В отличие от Платона, у которого материя выступает как небытие, как абсолютное моральное зло, аль-Фараби рассматривает материю как одну из ступеней в иерархии бытия.
Сочетание четырех элементов управляется не только формами, нисходящими от деятельного разума, но и движениями сфер. Преобразования материи вовлечены в общий круговорот движения небесных сфер и порядок, исходящий от первопричины. Здесь аль-Фараби подстерегают две трудности. С одной стороны, общая идея вовлеченности материи в мировой порядок определенным образом подрывает детерминизм относительно ближайших естественных причин. С другой стороны, аль-Фараби решительно и довольно резко отмежевывается от астрологии, подвергая рационалистической критике ее притязания.
Ф. Энгельс справедливо заметил, что в средневековье в противовес религиозной ортодоксии основной вопрос философии принял форму вопроса о том, создан ли мир богом, или он существует от века. Признание безначальности мира отделяло философию[9]9
Философами же признавались сторонники Аристотеля. Аль-Газали так и говорит – сторонники Аристотеля, т. е. философы.
[Закрыть] от теологии, еретиков от верующих. Сам Аристотель считал тезис о безначальности мира собственным достижением.

• • •

ЗАДАНИЯ:
**A)** Переведите на английский язык следующее предложение из текста об аль-Фараби: «В отличие от Платона, у которого материя выступает как небытие, как абсолютное моральное зло, аль-Фараби рассматривает материю как одну из ступеней в иерархии бытия».
**B)** Что, согласно тексту об аль-Фараби, сам Аристотель считал собственным достижением?
**C)** Продолжите текст об аль-Фараби с того места, где он заканчивается.

ИСХОДНЫЕ ЗАПИСИ:
• • •

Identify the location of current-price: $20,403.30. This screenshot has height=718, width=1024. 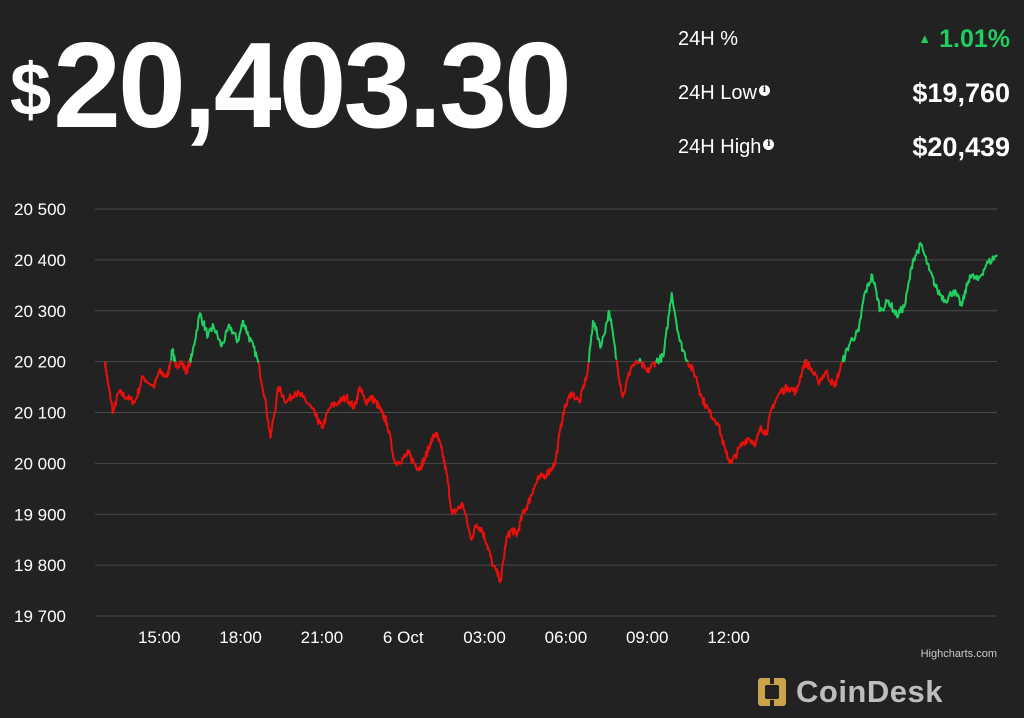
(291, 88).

• • •

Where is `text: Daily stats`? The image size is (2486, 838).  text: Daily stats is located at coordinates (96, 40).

• • •

ОТВЕТЫ:
**A)** Unlike Plato, for whom matter appears as non-being, as absolute moral evil, al-Farabi regards matter as one of the levels in the hierarchy of being.

**B)** Тезис о безначальности мира.

**C)**
Согласно сообщению Маймонида, имелся трактат, в котором аль-Фараби критиковал Галена за его сомнения по поводу разрешимости проблемы о безначальности мира и высказывался о том, что его разум никак не может принять утверждений пророка об акте творения. Именно эти откровенные высказывания повлекли за собой недоверие и преследования со стороны ортодоксов. Перед аль-Фараби встает трудность совмещения тезиса о безначальности мира вследствие вечности материи и формы как конечных причин всякого созидания и уничтожения (аристотелевское положение, развитое им в «Метафизике») и тезиса о том, что мир является творением бога. Он решает (вернее сказать, обходит) ее таким образом: мир по своей сущности, зависимости от творческого акта бога является вторичным, но не во времени. Мир, по аль-Фараби, является, таким образом, совечным богу. Движение в полном соответствии с Аристотелем он считает переходом от возможности к действительности, вечным, не созданным. Время совечно движению, причем в определении времени аль-Фараби расходится с Аристотелем, считая его характеристикой движения.
Признание аль-Фараби совечности мира богу можно считать и признанием вечности мира, так как он считал, что бог есть вечная первая причина мира. Это мнение подкреплялось безусловным признанием вечности материи, движения и времени.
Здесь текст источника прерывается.